Egypt unrest: Islamists’ opponents question accounts of shooting
CAIRO – As the Muslim Brotherhood reeled from the deaths of dozens of supporters Monday, many of its opponents voiced skepticism of the Islamists’ claims that Egyptian soldiers fired on peaceful demonstrators while they were saying the dawn prayer.
The Brotherhood and the army “have been playing a political game with each other for a long time,” shrugged Islam Amed, a 25-year-old student sitting under a banner in Cairo’s Tahrir Square. “I think the Brotherhood provoked the army to get this response.”
Tamer Tota, a 28-year-old with a black kaffiyeh wrapped around his head, nodded in agreement. He said he’d heard that it was Brotherhood supporters who first attacked soldiers posted outside the headquarters of the Republican Guard in eastern Cairo, forcing the military to retaliate.
At least 51 demonstrators were killed, according to Egyptian health officials.
“From the information we have, the Brotherhood tried to attack the building,” Tota said. “We heard that the Brotherhood started to push people to the front and even to shoot each other on purpose to hurt the image of the Republican Guards.”
As loudspeakers blared radio reports of the incident across Tahrir Square, the heart of the protests that led to the removal of the Brotherhood’s Mohamed Morsi as president in a military coup, many here voiced skepticism of the Islamists’ account. The sentiment reflects the deepening distrust between the two sides of a divided Egypt, neither of which seems willing to take the other’s claims at face value.
The Egyptian army said an “armed terrorist group” tried to break into the Republican Guard headquarters, where pro-Morsi supporters have staged a sit-in for days.

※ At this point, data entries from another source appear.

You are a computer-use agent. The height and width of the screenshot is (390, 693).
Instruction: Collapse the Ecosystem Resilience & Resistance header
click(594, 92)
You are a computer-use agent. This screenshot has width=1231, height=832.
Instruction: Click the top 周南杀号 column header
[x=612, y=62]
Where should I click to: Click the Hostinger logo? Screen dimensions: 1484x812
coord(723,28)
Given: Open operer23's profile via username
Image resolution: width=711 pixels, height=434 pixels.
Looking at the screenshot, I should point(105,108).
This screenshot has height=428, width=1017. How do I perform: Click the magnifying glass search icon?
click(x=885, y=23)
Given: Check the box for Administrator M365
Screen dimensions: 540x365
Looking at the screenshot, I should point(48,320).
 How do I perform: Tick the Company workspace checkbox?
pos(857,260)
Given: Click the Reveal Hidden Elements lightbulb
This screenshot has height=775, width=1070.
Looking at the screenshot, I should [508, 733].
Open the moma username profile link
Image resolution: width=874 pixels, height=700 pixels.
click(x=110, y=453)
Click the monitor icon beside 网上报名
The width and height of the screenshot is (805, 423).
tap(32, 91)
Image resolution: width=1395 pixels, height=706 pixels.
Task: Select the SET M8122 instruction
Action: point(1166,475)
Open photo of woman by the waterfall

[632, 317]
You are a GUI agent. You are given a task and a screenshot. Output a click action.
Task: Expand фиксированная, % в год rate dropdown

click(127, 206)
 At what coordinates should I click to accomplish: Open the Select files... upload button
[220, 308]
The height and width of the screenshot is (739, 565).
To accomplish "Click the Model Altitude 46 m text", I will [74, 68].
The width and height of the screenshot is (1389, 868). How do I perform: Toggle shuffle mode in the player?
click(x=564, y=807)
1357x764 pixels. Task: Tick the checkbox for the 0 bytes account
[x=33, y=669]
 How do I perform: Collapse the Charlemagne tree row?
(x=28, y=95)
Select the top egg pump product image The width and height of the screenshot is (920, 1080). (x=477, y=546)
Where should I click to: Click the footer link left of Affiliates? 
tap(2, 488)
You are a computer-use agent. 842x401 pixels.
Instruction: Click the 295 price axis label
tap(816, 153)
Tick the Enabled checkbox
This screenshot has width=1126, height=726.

“The reports say that the army assaulted them while they were praying, but of course this isn’t true,” said Ibrahim Allaga, a 23-year-old who runs a T-shirt business. “This has never happened in Egyptian history, that the army would attack people while they pray. This is a rumor started by terrorist groups to get the support of the Egyptian people.”
Although some expressed sympathy for the loss of life, often in the very next breath they would point out that they had suffered heavy casualties too. Egyptian security forces didn’t intervene Friday night during hours of heavy street battles between pro- and anti-Morsi demonstrators in the streets around Tahrir Square, Amed said.
“The army knows when to move into action and when not to,” he said.
The mood in Tahrir, which was quiet Monday with just a couple hundred people milling about, suggested that the anti-Morsi faction would remain loyal to the Egyptian military after it bowed to protests and removed the president from power last Wednesday.
Mustafa Mahmoud, a gray-haired construction worker in his 40s, said the army helped ensure the downfall of Egypt’s longtime leader, Hosni Mubarak, in a similar revolt two years ago.
“The soldiers are the ones who saved us” in 2011, Mahmoud said. “The ones who are creating problems now are the enemies of Egypt. They are not going to let things go smoothly.”